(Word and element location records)
::::::

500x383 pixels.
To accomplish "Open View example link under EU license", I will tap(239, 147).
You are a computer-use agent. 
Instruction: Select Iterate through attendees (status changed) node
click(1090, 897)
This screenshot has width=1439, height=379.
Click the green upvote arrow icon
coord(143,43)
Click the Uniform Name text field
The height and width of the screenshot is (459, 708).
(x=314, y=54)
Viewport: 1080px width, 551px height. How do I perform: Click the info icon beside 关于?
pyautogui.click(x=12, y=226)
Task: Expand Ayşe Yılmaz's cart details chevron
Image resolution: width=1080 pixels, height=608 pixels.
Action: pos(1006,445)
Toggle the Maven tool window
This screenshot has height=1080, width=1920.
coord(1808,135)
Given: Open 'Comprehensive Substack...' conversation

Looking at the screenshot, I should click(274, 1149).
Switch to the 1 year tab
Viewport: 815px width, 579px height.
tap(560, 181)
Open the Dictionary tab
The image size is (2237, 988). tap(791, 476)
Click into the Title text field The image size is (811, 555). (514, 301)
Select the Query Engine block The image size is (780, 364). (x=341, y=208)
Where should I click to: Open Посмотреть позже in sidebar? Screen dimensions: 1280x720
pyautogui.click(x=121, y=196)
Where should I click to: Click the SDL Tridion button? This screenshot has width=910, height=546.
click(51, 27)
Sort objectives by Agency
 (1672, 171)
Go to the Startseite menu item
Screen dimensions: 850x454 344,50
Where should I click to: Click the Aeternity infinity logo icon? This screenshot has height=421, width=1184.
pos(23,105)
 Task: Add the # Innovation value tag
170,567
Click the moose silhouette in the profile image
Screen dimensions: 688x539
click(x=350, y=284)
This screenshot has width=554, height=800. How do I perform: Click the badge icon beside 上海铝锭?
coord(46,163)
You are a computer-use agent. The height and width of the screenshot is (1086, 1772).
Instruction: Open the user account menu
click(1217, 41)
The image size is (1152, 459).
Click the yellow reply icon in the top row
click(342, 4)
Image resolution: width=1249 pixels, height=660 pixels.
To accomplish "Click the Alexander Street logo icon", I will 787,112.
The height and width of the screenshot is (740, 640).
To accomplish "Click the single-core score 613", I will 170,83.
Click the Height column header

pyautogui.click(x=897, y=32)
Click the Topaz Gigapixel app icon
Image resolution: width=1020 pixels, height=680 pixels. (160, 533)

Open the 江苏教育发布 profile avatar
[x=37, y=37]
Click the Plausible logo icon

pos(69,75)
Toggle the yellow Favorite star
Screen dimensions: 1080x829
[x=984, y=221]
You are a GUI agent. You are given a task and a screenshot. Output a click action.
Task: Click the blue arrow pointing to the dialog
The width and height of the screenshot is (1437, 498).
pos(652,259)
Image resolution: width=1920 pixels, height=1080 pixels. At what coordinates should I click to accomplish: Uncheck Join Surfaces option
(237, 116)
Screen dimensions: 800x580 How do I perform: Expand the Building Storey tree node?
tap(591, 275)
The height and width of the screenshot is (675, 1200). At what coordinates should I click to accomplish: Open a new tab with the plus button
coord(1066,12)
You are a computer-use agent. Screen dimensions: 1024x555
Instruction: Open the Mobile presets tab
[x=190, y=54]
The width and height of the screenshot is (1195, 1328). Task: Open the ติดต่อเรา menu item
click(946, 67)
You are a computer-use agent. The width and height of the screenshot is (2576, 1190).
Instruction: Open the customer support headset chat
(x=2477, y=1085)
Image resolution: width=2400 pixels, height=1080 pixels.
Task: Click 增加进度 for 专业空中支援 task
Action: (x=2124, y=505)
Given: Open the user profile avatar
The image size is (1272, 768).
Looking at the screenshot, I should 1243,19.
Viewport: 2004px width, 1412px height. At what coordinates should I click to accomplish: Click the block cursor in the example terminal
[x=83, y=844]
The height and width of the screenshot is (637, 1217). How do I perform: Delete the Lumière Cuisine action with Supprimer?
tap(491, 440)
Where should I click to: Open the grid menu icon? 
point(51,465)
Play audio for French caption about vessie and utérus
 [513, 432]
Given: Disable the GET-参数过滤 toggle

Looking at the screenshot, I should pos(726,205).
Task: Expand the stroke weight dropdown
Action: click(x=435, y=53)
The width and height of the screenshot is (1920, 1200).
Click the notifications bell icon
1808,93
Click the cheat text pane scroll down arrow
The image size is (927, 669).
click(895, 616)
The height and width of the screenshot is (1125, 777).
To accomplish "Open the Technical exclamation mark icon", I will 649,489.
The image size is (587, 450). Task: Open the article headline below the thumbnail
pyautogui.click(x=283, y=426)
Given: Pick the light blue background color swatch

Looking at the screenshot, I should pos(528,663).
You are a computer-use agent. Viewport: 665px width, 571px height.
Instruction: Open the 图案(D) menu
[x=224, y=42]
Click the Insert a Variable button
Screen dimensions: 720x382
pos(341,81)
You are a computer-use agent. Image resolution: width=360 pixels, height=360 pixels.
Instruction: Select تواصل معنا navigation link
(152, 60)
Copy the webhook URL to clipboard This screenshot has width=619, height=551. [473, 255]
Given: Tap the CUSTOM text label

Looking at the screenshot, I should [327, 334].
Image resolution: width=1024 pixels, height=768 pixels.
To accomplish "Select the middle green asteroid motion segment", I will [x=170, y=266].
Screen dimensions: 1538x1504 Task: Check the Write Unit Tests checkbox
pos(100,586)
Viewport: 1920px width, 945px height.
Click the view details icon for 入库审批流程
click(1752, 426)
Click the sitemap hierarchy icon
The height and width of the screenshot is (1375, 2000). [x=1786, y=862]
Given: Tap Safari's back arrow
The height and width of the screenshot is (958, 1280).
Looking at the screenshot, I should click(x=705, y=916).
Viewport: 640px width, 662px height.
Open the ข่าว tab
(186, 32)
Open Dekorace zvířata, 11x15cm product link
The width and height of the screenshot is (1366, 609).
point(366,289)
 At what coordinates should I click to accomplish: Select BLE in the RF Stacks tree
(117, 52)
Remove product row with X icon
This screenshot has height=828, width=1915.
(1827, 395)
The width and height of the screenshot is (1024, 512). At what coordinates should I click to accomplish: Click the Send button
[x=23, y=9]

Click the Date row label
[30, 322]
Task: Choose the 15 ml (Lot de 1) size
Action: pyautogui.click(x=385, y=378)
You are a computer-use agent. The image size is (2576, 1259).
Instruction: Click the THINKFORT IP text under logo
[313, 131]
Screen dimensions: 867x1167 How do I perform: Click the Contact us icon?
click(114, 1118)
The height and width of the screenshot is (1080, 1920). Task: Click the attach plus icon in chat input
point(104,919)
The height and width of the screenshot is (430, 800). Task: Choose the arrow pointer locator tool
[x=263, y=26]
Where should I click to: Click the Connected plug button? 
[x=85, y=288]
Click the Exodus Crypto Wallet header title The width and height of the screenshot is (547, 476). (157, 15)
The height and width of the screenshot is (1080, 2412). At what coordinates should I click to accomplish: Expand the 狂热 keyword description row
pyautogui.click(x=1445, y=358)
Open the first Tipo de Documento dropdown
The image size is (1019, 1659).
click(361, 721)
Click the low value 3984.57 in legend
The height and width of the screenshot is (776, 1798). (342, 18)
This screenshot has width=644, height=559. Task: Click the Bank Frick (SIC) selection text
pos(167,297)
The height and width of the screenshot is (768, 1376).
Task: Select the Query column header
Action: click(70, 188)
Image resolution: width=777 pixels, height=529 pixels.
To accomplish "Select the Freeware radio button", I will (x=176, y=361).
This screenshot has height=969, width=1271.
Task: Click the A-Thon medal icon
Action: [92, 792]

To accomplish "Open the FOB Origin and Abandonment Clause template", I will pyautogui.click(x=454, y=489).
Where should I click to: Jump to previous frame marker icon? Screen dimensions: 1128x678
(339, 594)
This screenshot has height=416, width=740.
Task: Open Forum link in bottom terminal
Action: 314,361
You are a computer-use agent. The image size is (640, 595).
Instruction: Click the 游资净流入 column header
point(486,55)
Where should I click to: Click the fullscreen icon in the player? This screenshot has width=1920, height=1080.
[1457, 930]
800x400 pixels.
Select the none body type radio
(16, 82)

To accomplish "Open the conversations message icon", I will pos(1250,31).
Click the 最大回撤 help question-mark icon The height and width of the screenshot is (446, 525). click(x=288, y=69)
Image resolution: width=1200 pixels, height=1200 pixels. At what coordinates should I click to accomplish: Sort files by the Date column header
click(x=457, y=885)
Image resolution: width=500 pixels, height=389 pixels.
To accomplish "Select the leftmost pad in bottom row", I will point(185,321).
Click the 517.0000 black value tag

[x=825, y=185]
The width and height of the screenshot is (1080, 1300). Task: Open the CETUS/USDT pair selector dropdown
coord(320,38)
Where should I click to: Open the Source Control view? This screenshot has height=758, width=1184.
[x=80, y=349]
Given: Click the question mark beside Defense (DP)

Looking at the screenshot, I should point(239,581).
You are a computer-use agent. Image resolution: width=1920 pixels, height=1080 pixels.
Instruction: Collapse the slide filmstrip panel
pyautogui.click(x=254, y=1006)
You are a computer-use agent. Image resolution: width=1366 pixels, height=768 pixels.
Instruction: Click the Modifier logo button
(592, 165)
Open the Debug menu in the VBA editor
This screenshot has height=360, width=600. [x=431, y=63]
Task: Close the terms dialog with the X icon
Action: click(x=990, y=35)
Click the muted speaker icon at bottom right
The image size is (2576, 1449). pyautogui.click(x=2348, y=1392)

::::::

§ What is asked: Copy out the data word for word, starting at the line that contains "Where should I click to: Jump" and stopping after the line that contains "coord(320,38)".

§ Final result:
Where should I click to: Jump to previous frame marker icon? Screen dimensions: 1128x678
(339, 594)
This screenshot has height=416, width=740.
Task: Open Forum link in bottom terminal
Action: 314,361
You are a computer-use agent. The image size is (640, 595).
Instruction: Click the 游资净流入 column header
point(486,55)
Where should I click to: Click the fullscreen icon in the player? This screenshot has width=1920, height=1080.
[1457, 930]
800x400 pixels.
Select the none body type radio
(16, 82)

To accomplish "Open the conversations message icon", I will pos(1250,31).
Click the 最大回撤 help question-mark icon The height and width of the screenshot is (446, 525). click(x=288, y=69)
Image resolution: width=1200 pixels, height=1200 pixels. At what coordinates should I click to accomplish: Sort files by the Date column header
click(x=457, y=885)
Image resolution: width=500 pixels, height=389 pixels.
To accomplish "Select the leftmost pad in bottom row", I will point(185,321).
Click the 517.0000 black value tag

[x=825, y=185]
The width and height of the screenshot is (1080, 1300). Task: Open the CETUS/USDT pair selector dropdown
coord(320,38)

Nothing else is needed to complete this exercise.